The two words, compassion (daya) and contentment (santokh) combine the philosophy of the entire world: Christianity in the west, and all eastern religions. The message "Be compassionate to others!" is a basic tenet in Christianity. A Christmas Message says:

"The best part of a person's life is not fame, wealth or ability. The best part of a good person's life is the little acts of kindness and love given to others. You are remembered and respected for the good you do for others."

It is due to this philosophy that we see Christians doing great deeds of compassion-- whether it's adopting a child or feeding the hungry of the world. Mother Teresa was a good example of someone who is compassionate to others-- taking care of the poor of the poorest in Calcutta. Bhagat Puran Singh of Pingalwara in Amritsar was another example who took care of the poor and sick. That is compassion Guru Nanak is asking us to have in our lives.

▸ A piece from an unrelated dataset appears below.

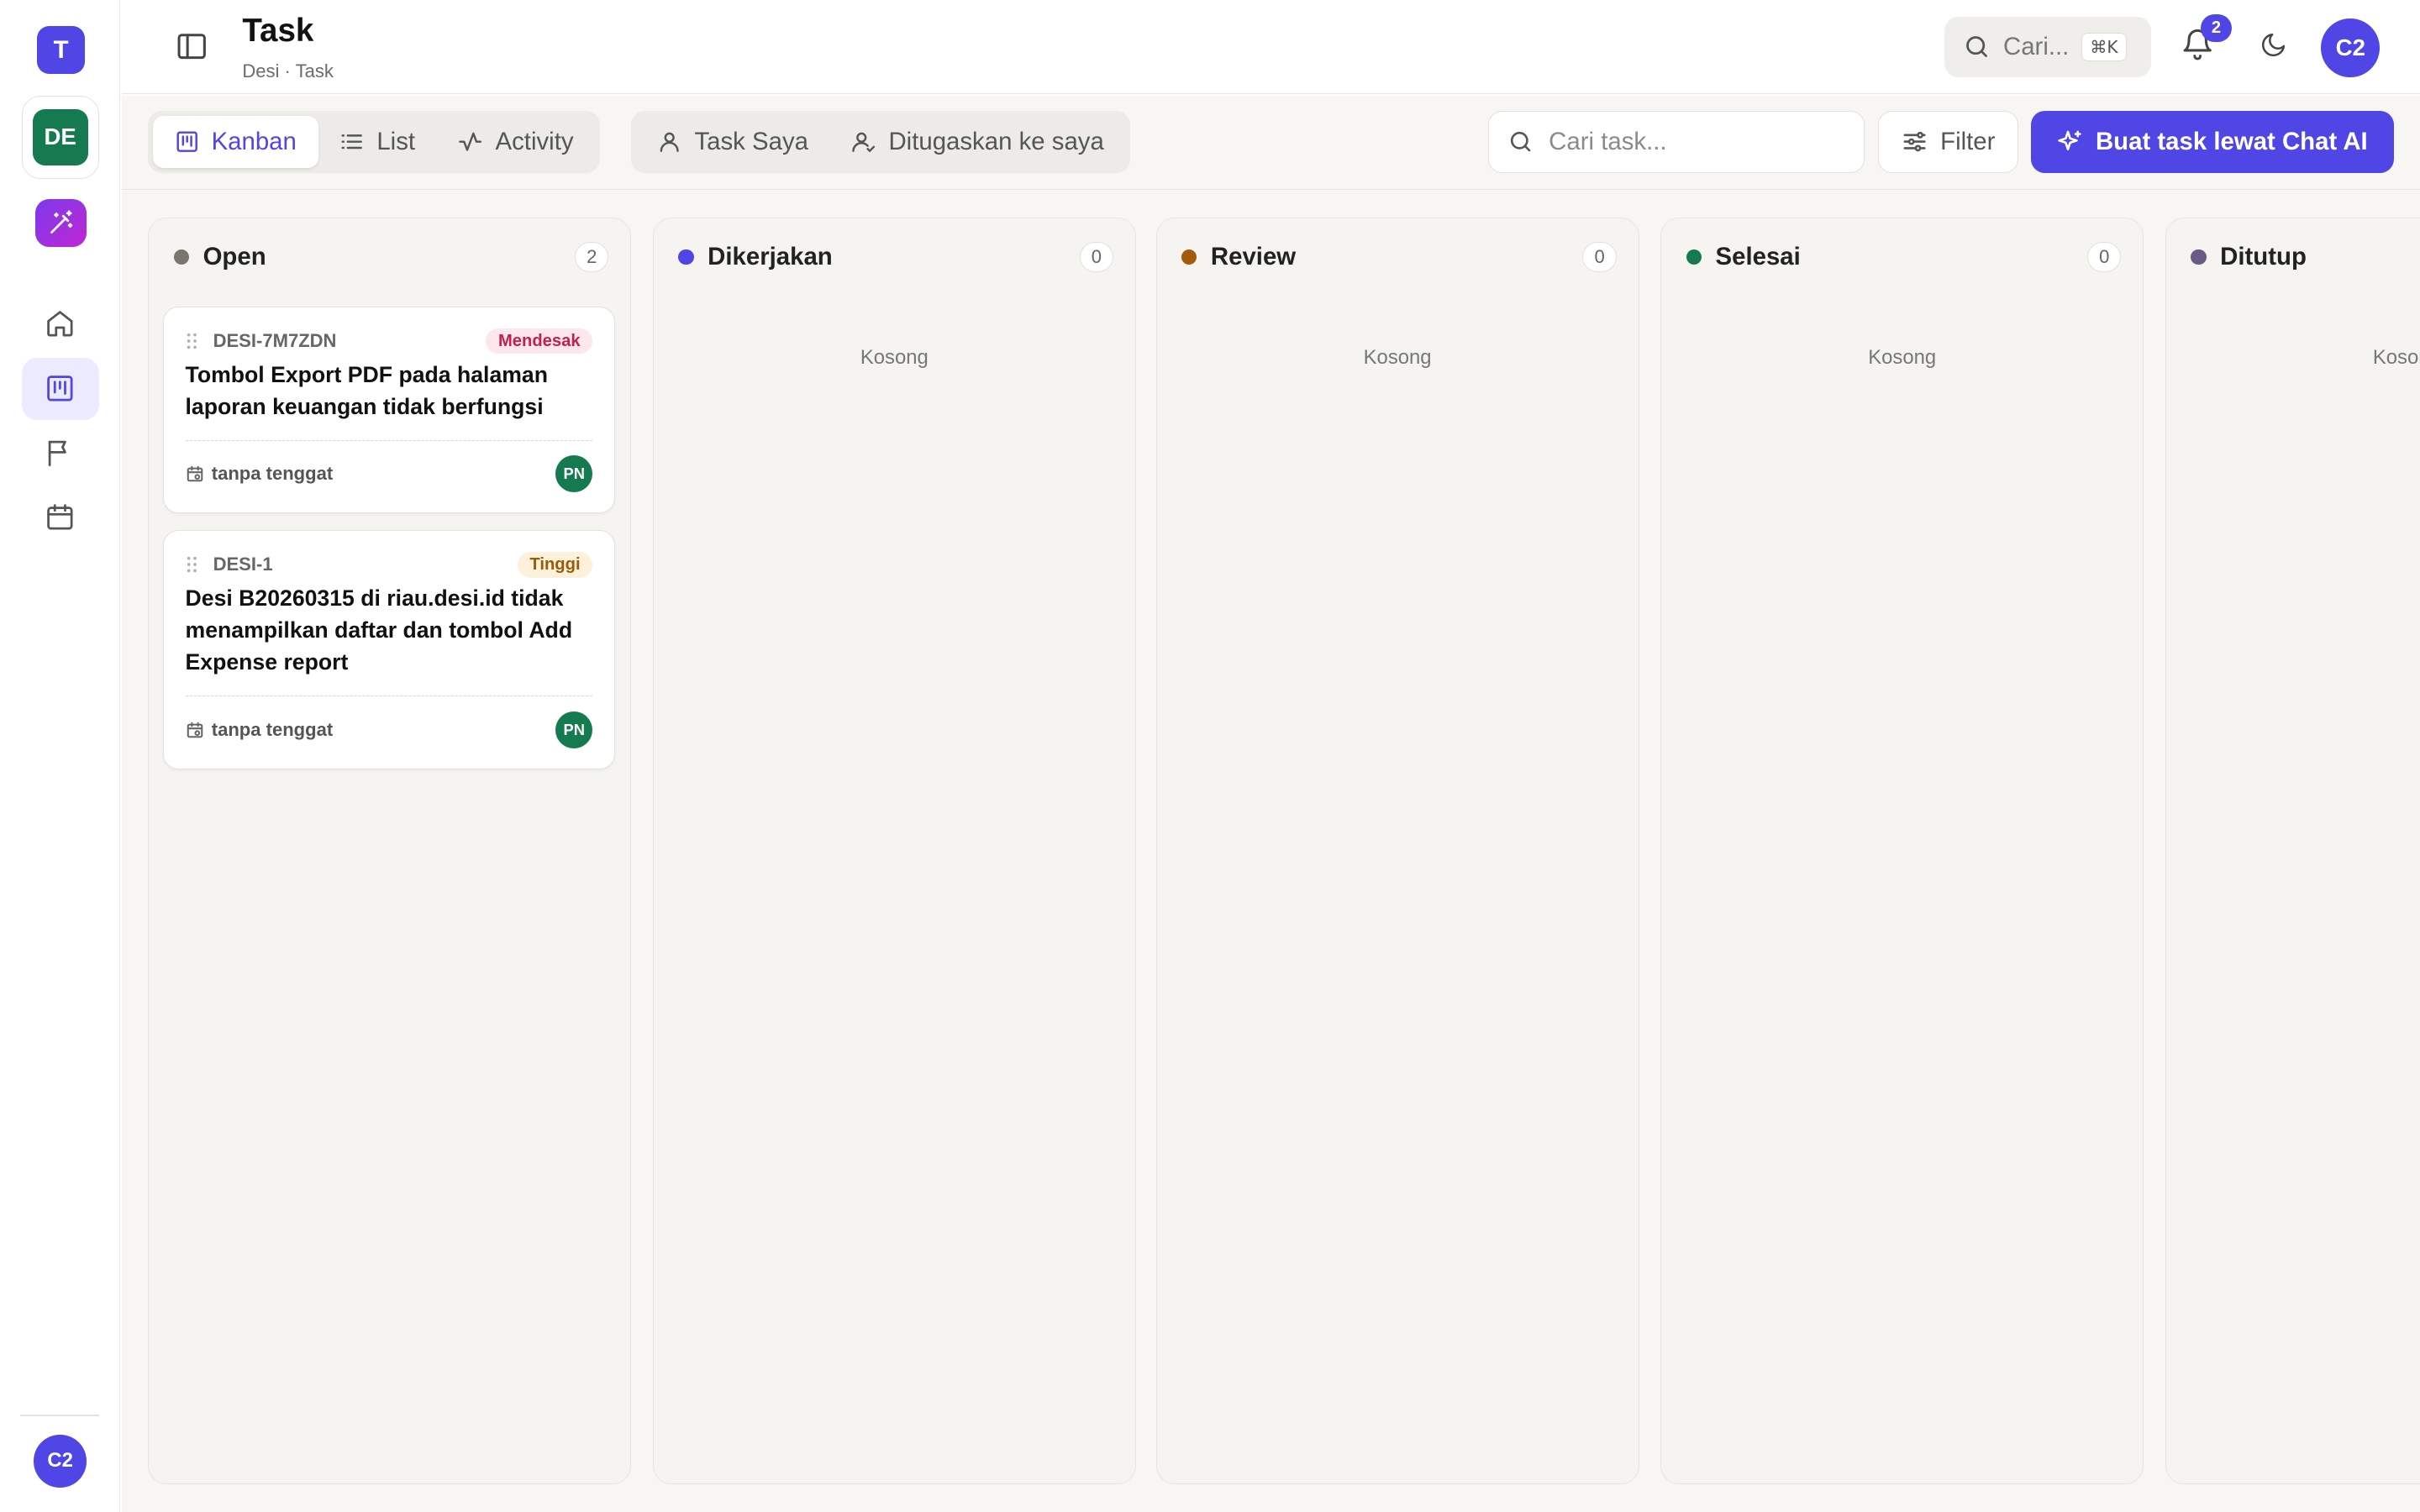 The height and width of the screenshot is (1512, 2420). I want to click on global-search: Cari... ⌘K, so click(2048, 47).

The second part of the message "Be content within yourself" is the basic philosophy of eastern religions, suggesting that happiness comes from within. Buddhism believes in it, Jainism believes in it, and other eastern religions believe in it. The purpose of every person’s life is to realize triple nature of the self, called sat-chit-ananda (existence or being conscious, and blissful). It means finding happiness within you. When we are content within, we are on our way to bliss or ultimate happiness. When we blame others for our happiness, we are actually misdiagnosing the cause of it. The cause lies within. When we feel upset or unhappy because someone got a raise, made more money or got a big house, an expensive car or a private jet, we overlook the real cause of unhappiness. The cause is: not attending to our inner self, not trying to know the spiritual self that we are, and not communicating or communing with our soul.

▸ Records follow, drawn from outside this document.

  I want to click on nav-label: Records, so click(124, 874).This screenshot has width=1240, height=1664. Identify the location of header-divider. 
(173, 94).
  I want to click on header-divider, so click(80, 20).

"Be compassionate (daya) to others;
Be satisfied (santokh) within yourself!"

Just these two lines, as I stated before, combine the philosophy of whole world: Christianity in the west and all the eastern religions. That is why we can call Sikhism a universal religion. It is unfortunate that Sikhs have gone away from the teachings of Gurbani and can't even practice as a religion of one community. Our life gets wasted on dividing our community by concentrating on differences such as outward appearance and ignoring the universal nature of Nanak's message, which our founding Guru preached to every Hindu, Muslim and others.

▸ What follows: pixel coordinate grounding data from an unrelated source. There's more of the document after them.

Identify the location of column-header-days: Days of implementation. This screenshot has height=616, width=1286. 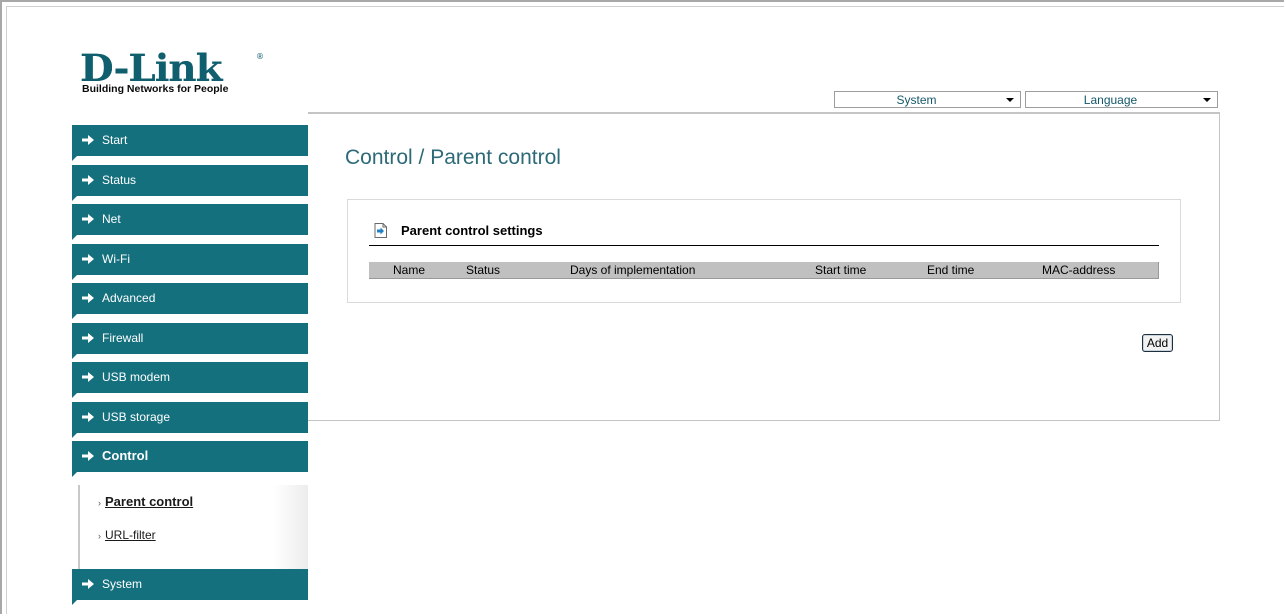
(633, 270).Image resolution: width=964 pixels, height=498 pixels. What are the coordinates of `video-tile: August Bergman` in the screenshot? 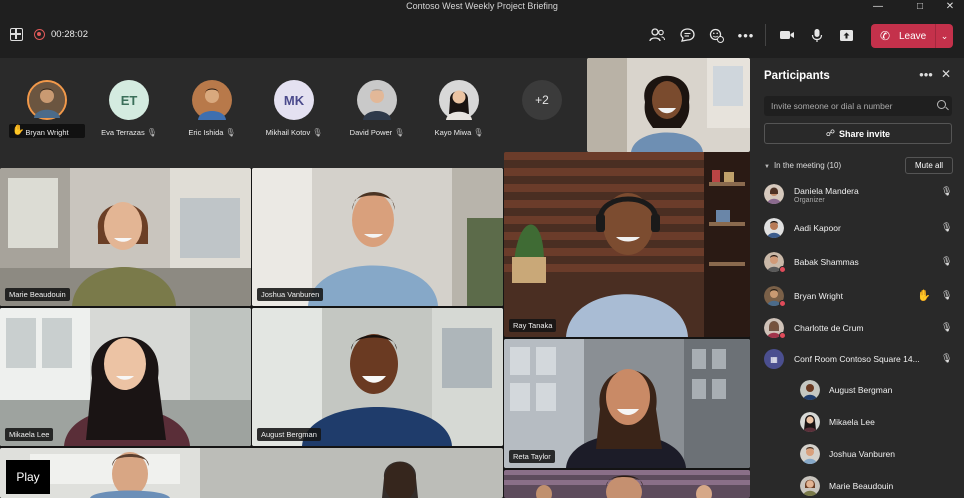 It's located at (378, 377).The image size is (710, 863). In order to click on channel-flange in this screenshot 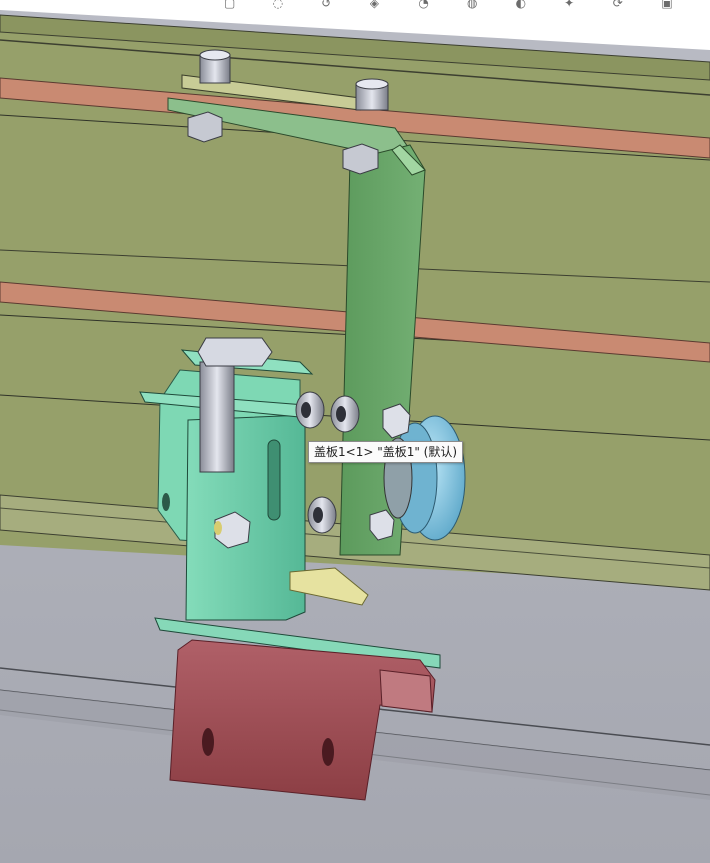, I will do `click(406, 691)`.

If we could practice this universal message, imagine the satisfaction and happiness it would bring. But we should never do the opposite -- "be compassionate to yourself and expect other to be satisfied with what they have."

Some facts for us to keep in mind

1. A true Sikh believes in the spirit of Guru Nanak that traveled through all the other gurus, and now resides in the eternal Sikh Guru- Sri Guru Granth Sahib by the order of Guru Gobind Singh.

2. There is no Sikh who does not respect or believe in amrit.

3. The fact is many of Guru Gobind Singh’s beloved Sikhs were not amritdharis.

4. There have never been more than 15% of the Sikhs who were or are amritdharis. That is over twenty million are non-amritdharis and about three million are amritdharis.

5. McLeod's study and analysis ( "Sikhs of the Khalsa: A history of the Khalsa Rahit, New Delhi, Oxford University Press, 2003, p 282) refers to some of the controversies that are currently taking place in the panth. He makes a distinction between a Sikh and a Khalsa. All Sikhs are not Khalsa, but all Khalsa are Sikhs. Rahit covers only the Khalsa and to be a Sikh of the Khalsa one must observe it. According to McLeod, only a small portion, about 15 % of the panth strictly follow Rahit or are Amritdharis.

6. J.S. Grewal (in "The Khalsa & the Punjab: Studies in Sikh History, to the 19th Century" edited by Himadri Banerjee; Tulika Books; New Delhi, 2002; pages xxxiii+192) gives the reasons for the formation of the Khalsa. He effectively makes a distinction between the Sikh Panth and the Khalsa. He notes: "Baptism of the double-edged sword was voluntary for the Khalsa even in the lifetime of Guru Gobind Singh. He goes on to say: If the Guru had wanted all Sikhs to be part of the Khalsa he would have made initiation/baptism (khande-de-pahul) mandatory for all?